Dans un billet précédent, nous avions considéré le « coulis à la reine », mais la relecture de L’art de bien traiter, publié en 1643 par un auteur qui n’a signé que par ses initiales LSR, me fait trouver un « coulis universel ». De quoi s’agit-il ? Et, au fond, qu’est-ce qu’un coulis ?
Commençons par ce coulis universel, que LSR destinait aussi bien au « mitonnades » qu’aux sauces, aux potages, aux « entrées brunes », aux viandes : il suffisait de les arroser avec « en le versant par dessus fort proprement et le plus chaudement que l’on pourra ».

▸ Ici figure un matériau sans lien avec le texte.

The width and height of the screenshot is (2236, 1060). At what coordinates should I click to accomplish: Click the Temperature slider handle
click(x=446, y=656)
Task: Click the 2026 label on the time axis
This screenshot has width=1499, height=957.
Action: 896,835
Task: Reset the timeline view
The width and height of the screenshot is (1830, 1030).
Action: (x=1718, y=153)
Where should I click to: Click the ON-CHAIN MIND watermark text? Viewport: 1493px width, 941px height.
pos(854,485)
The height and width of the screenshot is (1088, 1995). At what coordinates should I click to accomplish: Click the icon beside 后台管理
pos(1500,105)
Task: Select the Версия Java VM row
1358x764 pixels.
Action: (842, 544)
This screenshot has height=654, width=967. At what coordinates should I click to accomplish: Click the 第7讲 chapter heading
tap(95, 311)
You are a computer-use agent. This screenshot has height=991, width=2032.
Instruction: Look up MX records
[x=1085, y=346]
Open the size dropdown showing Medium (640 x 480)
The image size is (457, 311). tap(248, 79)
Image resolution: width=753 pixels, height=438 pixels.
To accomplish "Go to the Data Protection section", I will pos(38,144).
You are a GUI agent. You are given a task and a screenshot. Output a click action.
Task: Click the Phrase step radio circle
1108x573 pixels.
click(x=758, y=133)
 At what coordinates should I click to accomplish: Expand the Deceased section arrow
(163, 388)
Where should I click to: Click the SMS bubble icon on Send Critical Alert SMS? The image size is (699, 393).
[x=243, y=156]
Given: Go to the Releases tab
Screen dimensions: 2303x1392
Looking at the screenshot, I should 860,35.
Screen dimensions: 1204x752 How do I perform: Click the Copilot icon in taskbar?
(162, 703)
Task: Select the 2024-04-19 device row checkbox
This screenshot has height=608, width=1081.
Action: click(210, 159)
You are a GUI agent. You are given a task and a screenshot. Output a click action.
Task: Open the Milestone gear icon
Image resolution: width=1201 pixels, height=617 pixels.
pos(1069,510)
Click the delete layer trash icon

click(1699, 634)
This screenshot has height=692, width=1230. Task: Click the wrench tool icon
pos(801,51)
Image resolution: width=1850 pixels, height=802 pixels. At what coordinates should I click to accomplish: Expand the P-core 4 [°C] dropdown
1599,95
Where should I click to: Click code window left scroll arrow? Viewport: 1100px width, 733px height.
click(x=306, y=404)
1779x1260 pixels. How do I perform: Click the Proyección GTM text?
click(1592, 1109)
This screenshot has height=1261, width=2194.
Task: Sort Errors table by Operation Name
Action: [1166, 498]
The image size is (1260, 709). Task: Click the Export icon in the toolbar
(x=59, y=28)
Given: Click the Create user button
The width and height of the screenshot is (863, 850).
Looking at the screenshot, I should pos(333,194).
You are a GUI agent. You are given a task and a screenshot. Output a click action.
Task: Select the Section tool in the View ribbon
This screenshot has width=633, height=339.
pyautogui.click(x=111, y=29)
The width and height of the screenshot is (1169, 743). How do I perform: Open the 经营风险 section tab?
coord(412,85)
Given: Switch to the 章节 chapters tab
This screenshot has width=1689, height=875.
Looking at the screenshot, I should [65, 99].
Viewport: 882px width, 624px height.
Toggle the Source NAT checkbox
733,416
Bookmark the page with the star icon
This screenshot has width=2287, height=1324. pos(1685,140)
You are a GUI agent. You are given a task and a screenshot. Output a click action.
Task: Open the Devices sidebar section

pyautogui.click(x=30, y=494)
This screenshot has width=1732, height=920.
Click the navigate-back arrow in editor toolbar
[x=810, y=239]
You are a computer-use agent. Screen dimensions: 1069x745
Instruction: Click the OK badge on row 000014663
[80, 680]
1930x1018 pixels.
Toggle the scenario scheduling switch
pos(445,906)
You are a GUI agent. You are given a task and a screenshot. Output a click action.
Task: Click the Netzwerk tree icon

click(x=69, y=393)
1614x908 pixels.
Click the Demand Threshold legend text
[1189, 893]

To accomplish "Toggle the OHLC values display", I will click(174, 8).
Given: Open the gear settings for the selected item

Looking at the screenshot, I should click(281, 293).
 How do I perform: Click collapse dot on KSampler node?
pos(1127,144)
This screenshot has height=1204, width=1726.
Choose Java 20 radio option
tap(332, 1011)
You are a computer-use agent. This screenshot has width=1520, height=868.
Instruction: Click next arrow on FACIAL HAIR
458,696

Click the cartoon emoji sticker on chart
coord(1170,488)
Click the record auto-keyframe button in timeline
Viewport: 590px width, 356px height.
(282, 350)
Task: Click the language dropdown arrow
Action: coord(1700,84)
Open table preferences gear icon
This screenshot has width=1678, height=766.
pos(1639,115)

Il s’agit de partir de bouillon, d’y ajouter des amandes douces pilées, des queues de champignon, de la mie de pain, des tranches de citron pelé, des oignons blancs, des clous de girofles, du lard, du thym : on fait bouillir pendant une demi-heure, puis on passe à l’étamine. Par rapport à nos pratiques actuelles, on notera l’emploi d’amandes, la liaison au pain, l’emploi de citron pour donner de la vivacité.
Mais LSR ajoute que l’on peut « augmenter la bonté » du coulis, en y introduisant du bon boeuf à moitié rôti, coupé en tranches qui sont cuites longuement, écrasées à la cuiller.
Voilà pour le coulis universel, mais le coulis ?
Joseph Favre, dans son Dictionnaire universel de cuisine pratique (qui ne disposait toutefois pas des textes anciens), indique que « les anciens grimoires de la cuisine appelaient coulis les sauces que Carême a dénommées espagnole, allemande, velouté, ce qui a complètement dérouté la classification de la cuisine française. En effet, « les coulis;[dit Favre] ne contiennent ni fécule, ni farine et ne sont que la purée de la substance passée à l’étamine avec sa propre coction ». Et Favre ajoute que « les coulis sont des purées ».
On voit que Favre a tort, car l’examen de notre coulis universel a montré la présence de mie de pain pour la liaison. Et le mot « coulis » vient de « couler ».